In keeping with its vow to regularly update its various Office offerings, Microsoft this week announced some major changes coming soon to the Office Web Apps, the free web-based versions of four key Office applications. Among the changes, the Office Web Apps will be extended to support document editing from Android Tablets and real time co-authoring.

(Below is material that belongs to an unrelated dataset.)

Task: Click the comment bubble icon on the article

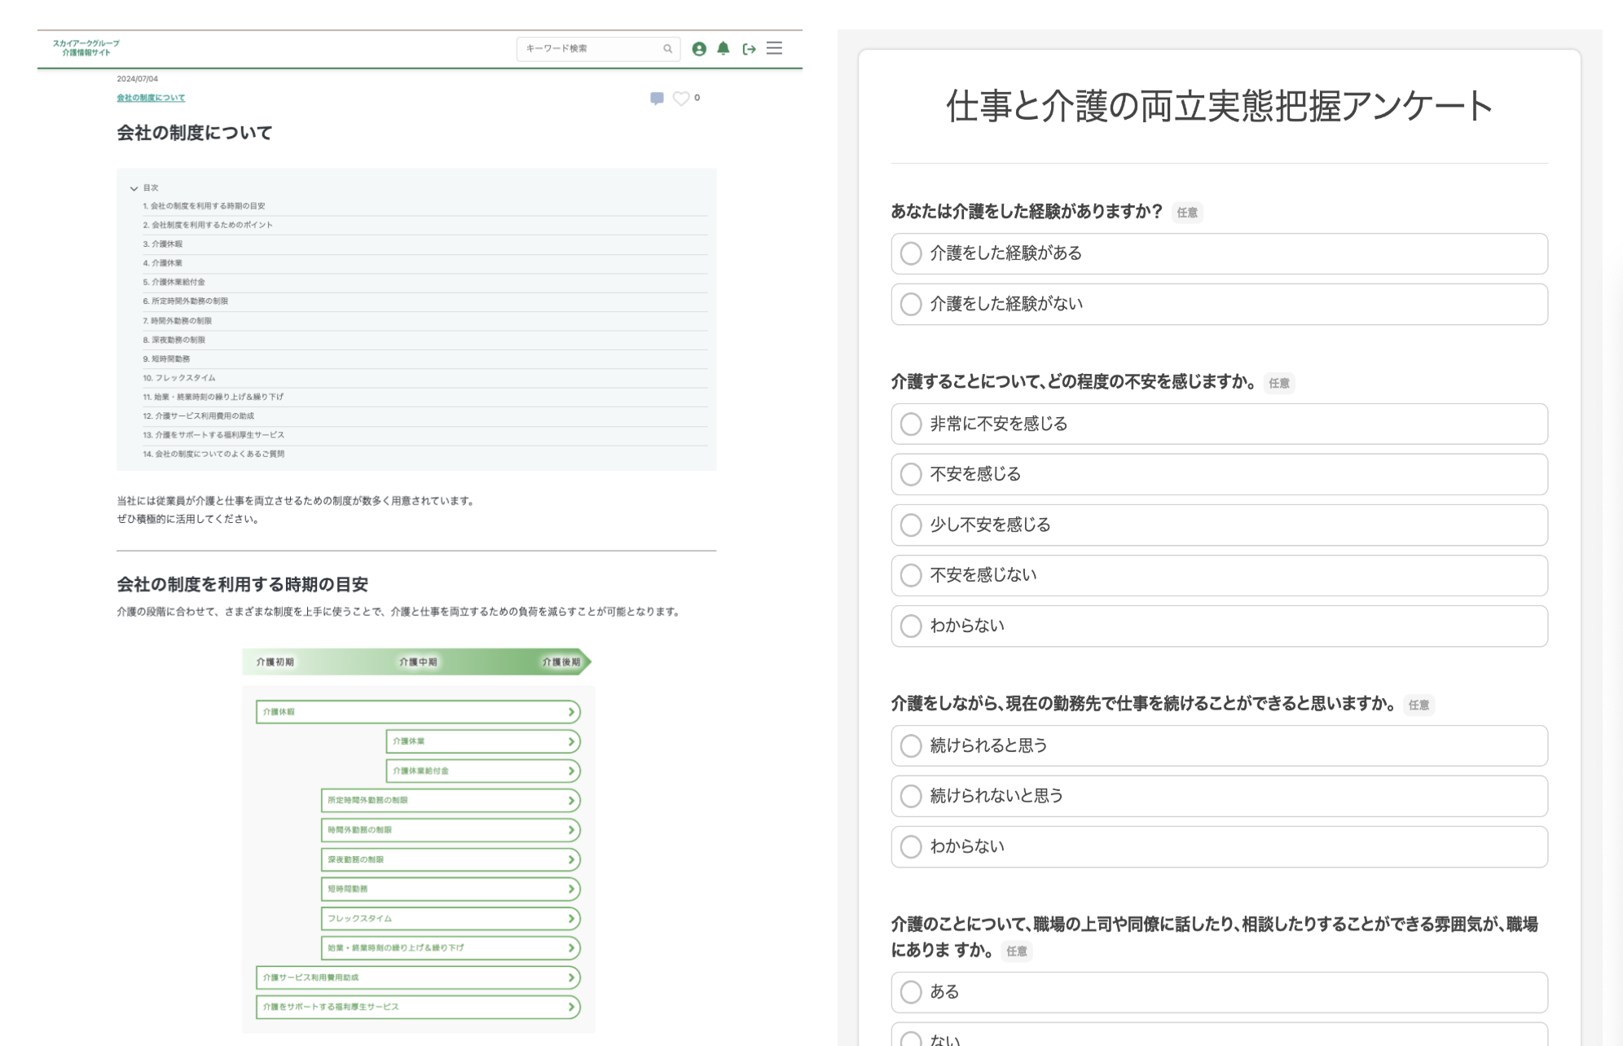Action: click(657, 97)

It’s not clear when these changes will be made available. (The language in the Microsoft blog post suggest they’re coming in the near future.)
Here’s what’s happening.
More Office, on the web
When Microsoft introduced the Office Web Apps three years ago, the goal was to provide basic Word, Excel, PowerPoint, and OneNote functionality in a web browser. Since that time, Microsoft says, browser technology has improved to the point where these web apps can mature into full-fledged productivity solutions. And who knows? They may (one day) rival the functionality of the native Office applications for Windows. To evolve Office Web Apps, Microsoft will invest in three key areas: User experience, social and collaboration, and broad cross platform browser support.
“You’ll see us introducing a collection of authoring features that make it easier to collaborate in the cloud, a new real time co-authoring experience and editing capabilities from more devices,” Amanda Lefebvre wrote in a post to the Office 365 blog.
For now at least, Microsoft is drawing a line between the native Office applications and the Office Web Apps, where the former offer “uncompromised productivity anytime and anywhere you choose to work,” and the Office Web Apps provide an “online user experience.” Put simply, the Office Web Apps will not offer an offline experience because that need is fulfilled by traditional Office software.
The day that changes will be an interesting one indeed, though one might imagine that functionality requiring an Office 365 subscription. (If it happens.)
Edit documents from Android tablets
Today, you can edit documents using Office Web App with Windows PCs, Windows 8- and RT-based tablets, and the iPad. “We will be extending the same capabilities to Android tablets via mobile Chrome browser support,” Lefebvre writes, without explaining when that will happen.
Today, the Office Web Apps provide what’s called “same-time” collaboration capabilities, meaning that two or more authors can simultaneously edit a document in Word Web App, Excel Web App, PowerPoint Web App, or OneNote Web App and the changes will be seamlessly integrated into the underlying document. What’s missing, however, is the ability for authors to automatically see presence and edits from others as they happen without needing to refresh. This functionality, called real-time coauthoring, “is a subtle change,” Lefebvre writes, “but a great enhancement to enable even richer collaboration.”
Real-time coauthoring is sort-of available right now in PowerPoint Web App only, where co-authoring edits are nearly real-time. “But in the next few months you'll see PowerPoint Web App co-authoring get even faster and real time co-authoring support [added] in the other Office Web Apps,” Lefebvre claims.
These are exciting and excellent additions. I assume they’re being applied across all Office Web Apps access points—that is, via SkyDrive as well as Office 365—and that Microsoft wouldn’t announce these changes if they weren’t happening soon. (That is, we won’t have to wait months to edit OWA-based documents in Android.)